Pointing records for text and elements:
····················

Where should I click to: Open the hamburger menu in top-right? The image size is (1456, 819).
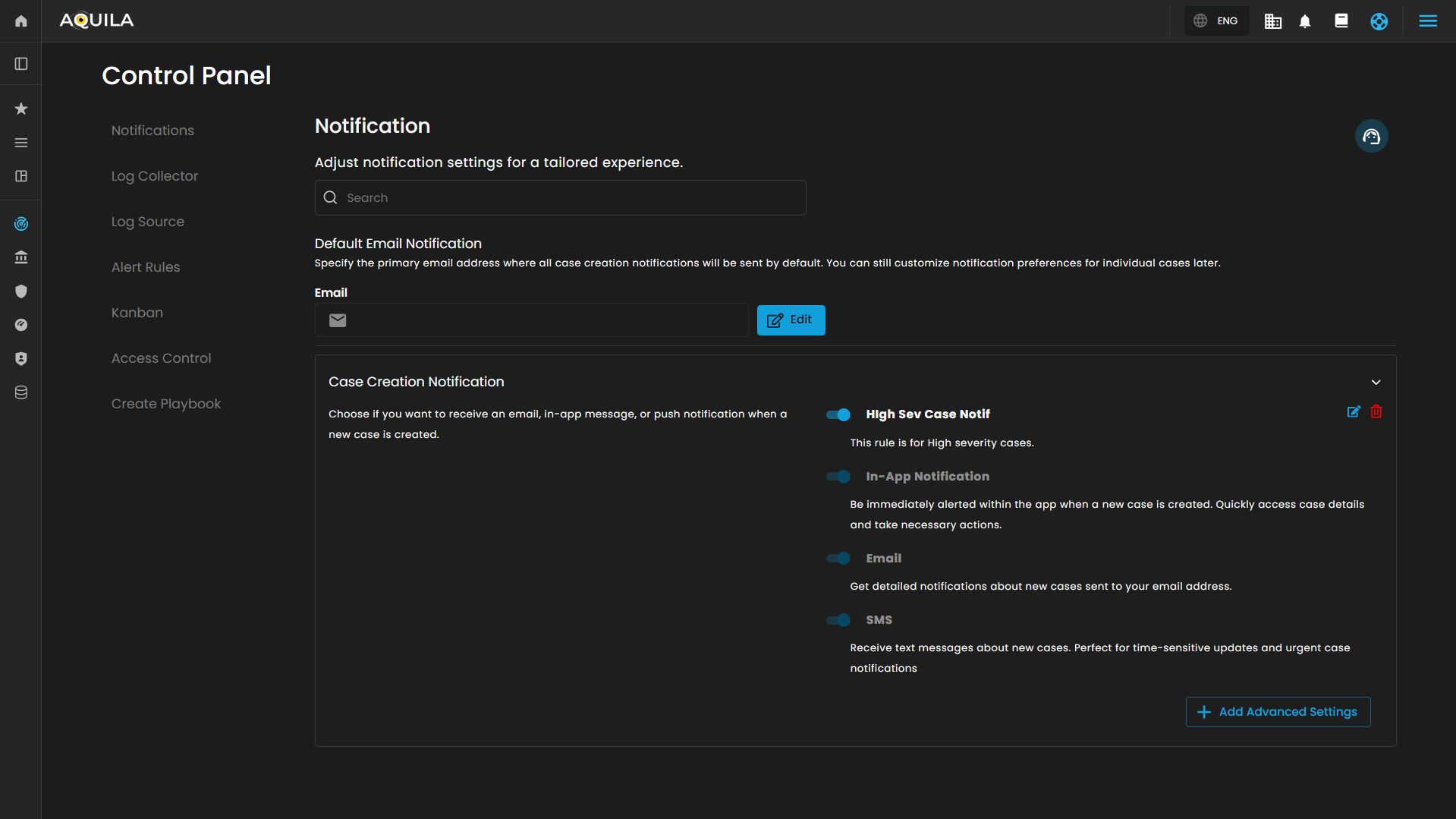1428,21
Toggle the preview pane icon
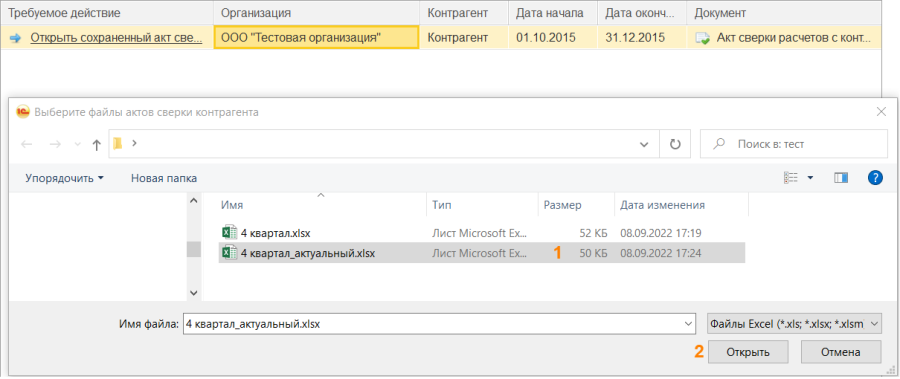Screen dimensions: 900x379 pyautogui.click(x=841, y=178)
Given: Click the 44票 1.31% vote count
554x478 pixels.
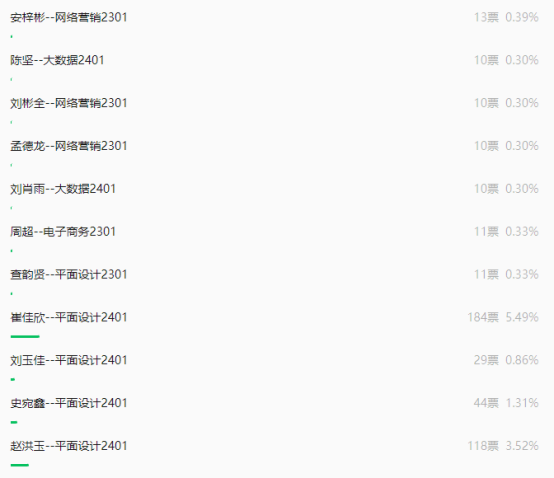Looking at the screenshot, I should point(506,403).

····················

_Your objective_
Copy out every line of the listing above verbatim, omitting the pictures.

_Solution to this exercise_
Where should I click to: Open the hamburger menu in top-right? The image size is (1456, 819).
1428,21
Toggle the preview pane icon
Screen dimensions: 900x379 pyautogui.click(x=841, y=178)
Given: Click the 44票 1.31% vote count
554x478 pixels.
Looking at the screenshot, I should point(506,403).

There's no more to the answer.